DE NOTRE CORRESPONDANT
LE NEUENBERG est un établissement protestant, privé participant au service public hospitalier (Psph). Il comprend un hôpital de 80 lits de court séjour (MCO), d'une importante maison de retraite et d'une unité de long séjour. Après plusieurs années de lourd déficit, il a été placé en règlement judiciaire à la fin 2003 ; en octobre dernier, le tribunal de grande instance de Saverne a désigné comme repreneur le diaconat de Mulhouse qui souhaite doter le Neuenberg d'un « projet fort et dynamique », actuellement en cours de négociation avec l'agence régionale de l'hospitalisation (ARH) d'Alsace. Mais, selon le Dr Barbara Michel, anesthésiste de l'hôpital et présidente de l'Association pour le maintien des activités du Neuenberg (Aman), l'établissement va devenir en réalité « un simple hôpital local » et la population de ce secteur assez excentré en subira les conséquences. En effet, outre les 4 000 habitants d'Ingwiller, plusieurs milliers d'habitants du pays de Hanau et du pays de Bitche, en Moselle voisine, ont recours aux services du Neuenberg.
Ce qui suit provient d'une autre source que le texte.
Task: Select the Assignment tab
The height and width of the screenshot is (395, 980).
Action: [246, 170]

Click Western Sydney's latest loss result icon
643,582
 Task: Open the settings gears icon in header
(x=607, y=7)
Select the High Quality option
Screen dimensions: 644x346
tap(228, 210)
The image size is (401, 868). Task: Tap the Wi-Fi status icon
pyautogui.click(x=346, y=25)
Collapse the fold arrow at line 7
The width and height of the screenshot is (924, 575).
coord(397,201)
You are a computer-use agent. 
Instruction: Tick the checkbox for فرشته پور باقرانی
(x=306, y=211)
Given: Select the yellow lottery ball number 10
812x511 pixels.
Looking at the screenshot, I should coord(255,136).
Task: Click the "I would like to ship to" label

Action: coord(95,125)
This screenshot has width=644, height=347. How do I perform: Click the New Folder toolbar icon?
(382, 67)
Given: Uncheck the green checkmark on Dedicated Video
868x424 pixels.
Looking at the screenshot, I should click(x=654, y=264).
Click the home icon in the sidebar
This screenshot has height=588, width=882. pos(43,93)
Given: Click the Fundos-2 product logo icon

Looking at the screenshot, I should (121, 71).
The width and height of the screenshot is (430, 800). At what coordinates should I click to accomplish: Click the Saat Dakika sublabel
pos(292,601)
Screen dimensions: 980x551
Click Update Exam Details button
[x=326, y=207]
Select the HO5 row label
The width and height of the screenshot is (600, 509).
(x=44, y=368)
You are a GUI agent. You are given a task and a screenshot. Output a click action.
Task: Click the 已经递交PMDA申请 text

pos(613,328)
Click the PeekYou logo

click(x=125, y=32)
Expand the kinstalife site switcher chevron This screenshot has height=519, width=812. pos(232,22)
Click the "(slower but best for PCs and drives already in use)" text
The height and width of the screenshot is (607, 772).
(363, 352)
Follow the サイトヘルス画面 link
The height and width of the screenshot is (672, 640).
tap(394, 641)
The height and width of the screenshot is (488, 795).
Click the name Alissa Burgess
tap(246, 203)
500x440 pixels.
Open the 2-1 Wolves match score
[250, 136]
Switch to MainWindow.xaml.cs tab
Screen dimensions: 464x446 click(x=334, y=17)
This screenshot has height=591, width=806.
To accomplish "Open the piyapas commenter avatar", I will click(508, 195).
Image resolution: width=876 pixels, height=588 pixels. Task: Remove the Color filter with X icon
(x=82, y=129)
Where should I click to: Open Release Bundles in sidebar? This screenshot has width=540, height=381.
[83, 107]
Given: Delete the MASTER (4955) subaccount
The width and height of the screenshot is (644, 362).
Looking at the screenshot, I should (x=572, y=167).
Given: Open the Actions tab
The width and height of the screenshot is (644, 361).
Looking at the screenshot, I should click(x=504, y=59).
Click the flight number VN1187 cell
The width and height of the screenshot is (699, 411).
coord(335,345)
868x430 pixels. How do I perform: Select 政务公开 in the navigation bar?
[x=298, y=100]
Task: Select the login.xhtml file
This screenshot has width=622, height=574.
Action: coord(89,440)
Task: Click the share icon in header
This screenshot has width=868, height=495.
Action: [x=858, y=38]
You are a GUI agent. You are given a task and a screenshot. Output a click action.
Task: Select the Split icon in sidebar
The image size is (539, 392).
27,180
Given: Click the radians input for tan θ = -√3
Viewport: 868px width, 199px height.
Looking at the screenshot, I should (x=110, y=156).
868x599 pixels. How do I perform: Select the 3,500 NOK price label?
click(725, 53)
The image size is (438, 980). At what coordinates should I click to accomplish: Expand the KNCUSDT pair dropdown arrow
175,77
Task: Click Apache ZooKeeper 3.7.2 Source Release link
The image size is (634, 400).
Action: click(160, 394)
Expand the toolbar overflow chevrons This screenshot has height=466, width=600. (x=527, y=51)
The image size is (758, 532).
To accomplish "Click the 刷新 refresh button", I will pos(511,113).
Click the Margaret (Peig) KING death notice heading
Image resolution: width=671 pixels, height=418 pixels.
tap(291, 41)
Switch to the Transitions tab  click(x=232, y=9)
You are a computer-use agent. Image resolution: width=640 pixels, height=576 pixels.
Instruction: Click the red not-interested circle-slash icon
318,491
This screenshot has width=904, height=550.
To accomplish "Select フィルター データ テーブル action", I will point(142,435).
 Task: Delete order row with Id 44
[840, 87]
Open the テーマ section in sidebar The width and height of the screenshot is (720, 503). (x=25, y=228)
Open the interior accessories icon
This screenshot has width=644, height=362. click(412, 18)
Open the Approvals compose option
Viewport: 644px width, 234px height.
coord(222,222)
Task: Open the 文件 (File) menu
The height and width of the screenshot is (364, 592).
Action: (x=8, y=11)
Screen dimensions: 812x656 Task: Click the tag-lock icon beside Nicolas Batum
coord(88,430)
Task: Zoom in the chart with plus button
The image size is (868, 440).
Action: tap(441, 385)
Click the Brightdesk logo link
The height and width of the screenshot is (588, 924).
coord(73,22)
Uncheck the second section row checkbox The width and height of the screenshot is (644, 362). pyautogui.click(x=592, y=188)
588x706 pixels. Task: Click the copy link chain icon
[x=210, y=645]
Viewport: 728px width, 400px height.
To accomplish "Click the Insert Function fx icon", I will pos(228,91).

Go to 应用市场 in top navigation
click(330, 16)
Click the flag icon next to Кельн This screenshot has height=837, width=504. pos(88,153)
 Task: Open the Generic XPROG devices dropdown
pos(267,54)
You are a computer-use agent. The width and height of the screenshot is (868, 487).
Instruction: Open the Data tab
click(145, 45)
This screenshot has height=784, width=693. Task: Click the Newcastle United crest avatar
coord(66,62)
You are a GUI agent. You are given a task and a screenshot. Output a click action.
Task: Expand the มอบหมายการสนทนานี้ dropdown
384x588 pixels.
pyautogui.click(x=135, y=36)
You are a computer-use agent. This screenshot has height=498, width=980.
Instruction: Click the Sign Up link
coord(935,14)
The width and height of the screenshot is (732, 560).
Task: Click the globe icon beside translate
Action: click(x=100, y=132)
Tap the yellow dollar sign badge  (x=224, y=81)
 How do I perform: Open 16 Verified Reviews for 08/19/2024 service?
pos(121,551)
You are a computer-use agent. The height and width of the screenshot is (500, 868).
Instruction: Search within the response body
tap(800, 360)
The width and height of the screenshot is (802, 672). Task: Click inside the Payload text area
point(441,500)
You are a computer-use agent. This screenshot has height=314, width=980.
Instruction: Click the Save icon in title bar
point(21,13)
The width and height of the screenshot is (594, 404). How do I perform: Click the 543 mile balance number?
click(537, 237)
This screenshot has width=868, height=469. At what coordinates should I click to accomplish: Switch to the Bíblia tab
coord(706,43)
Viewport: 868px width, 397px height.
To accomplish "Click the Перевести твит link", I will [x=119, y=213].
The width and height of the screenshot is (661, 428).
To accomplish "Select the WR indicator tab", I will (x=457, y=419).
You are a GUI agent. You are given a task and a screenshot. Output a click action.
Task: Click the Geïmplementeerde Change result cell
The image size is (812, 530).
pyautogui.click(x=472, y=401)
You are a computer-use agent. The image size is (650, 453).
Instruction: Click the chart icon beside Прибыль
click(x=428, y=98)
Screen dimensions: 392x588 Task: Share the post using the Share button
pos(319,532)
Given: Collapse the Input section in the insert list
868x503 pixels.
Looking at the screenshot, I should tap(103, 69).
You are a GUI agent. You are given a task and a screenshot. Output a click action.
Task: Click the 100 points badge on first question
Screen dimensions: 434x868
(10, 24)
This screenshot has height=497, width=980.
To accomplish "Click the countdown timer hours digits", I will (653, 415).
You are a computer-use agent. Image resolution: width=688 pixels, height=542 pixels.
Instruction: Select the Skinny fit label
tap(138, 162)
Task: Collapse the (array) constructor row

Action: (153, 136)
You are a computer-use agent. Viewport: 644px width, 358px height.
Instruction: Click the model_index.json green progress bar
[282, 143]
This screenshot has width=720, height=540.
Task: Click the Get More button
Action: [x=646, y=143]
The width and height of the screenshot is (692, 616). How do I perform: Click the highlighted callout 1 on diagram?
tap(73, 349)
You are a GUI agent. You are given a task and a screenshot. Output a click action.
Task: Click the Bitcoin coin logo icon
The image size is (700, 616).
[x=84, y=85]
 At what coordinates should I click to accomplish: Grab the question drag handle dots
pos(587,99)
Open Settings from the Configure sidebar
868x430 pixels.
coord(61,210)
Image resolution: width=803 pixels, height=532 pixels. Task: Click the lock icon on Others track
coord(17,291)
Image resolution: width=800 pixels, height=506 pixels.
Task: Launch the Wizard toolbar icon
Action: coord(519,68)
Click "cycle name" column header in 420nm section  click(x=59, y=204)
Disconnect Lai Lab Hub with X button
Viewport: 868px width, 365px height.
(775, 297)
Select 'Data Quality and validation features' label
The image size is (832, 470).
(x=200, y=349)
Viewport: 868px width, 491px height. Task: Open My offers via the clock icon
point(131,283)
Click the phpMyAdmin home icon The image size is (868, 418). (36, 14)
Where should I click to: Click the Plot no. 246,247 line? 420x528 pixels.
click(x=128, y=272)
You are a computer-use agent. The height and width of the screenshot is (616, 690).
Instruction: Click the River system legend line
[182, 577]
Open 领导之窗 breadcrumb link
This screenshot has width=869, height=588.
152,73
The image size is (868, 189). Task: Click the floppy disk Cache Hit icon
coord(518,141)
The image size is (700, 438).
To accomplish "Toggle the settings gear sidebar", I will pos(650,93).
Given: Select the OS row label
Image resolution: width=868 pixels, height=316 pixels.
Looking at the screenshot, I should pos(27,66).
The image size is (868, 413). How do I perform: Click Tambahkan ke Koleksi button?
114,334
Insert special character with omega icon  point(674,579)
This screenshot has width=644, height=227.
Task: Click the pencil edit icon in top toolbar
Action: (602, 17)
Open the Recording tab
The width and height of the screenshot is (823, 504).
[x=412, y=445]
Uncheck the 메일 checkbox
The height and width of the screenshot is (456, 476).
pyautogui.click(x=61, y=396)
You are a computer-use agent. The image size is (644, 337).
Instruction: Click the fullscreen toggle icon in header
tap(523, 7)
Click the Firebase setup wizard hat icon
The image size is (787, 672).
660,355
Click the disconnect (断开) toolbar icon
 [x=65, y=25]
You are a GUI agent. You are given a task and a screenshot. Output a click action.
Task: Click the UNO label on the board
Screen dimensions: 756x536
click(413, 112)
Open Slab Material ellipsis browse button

Comme l'expliquent les Drs Barbara Michel et Jean-Michel Nuss, chef du service de chirurgie et président de la CME, l'établissement reçoit chaque année 3 000 consultants « non programmés », dont 80 % viennent pour un problème traumatologique ou chirurgical auquel ne peuvent répondre les généralistes du secteur ; 1 200 patients sont hospitalisés chaque année en chirurgie. Selon ces médecins, les hôpitaux les plus proches d'Ingwiller - Saverne, Haguenau et Sarreguemines - sont tous à plus d'une demi-heure de route, et leurs services d'urgences, souvent saturés, ne pourront pas absorber tous ces patients supplémentaires. De plus, la fermeture de la maternité, où naissaient jusqu'à 450 enfants par an, obligera les parturientes à aller plus loin : au bout du compte, estime le Dr Michel, « toutes ces restructurations se feront sur le dos des patients, et la morbidité va augmenter ».
Fuites de patients.
De son côté, le directeur de l'ARH d'Alsace, André Aoun, précise que les pouvoirs publics ont soutenu le Neuenberg pendant des années, mais sans réponse, ni résultat : « Dans le secteur, le taux de fuite en chirurgie était de 73 % et de 66 % en maternité. C'est bien la preuve que les gens allaient d'eux-mêmes ailleurs », explique-t-il. Pour Diego Calabro, directeur général du Diaconat de Mulhouse, le nouveau projet va corriger les « erreurs de positionnement » qui ont mené l'ancienne structure à sa perte. « Nous allons renforcer la médecine interne et la médecine générale, développer la chimiothérapie, les soins de suite et la réadaptation, et créer des consultations spécialisées », annonce-t-il. Il promet « une antenne d'urgence » et un service de périnatalité. « Nous ne supprimons aucun lit, nous conservons 95 % des emplois et nous créons, en outre, une école d'aides-soignantes », poursuit-il.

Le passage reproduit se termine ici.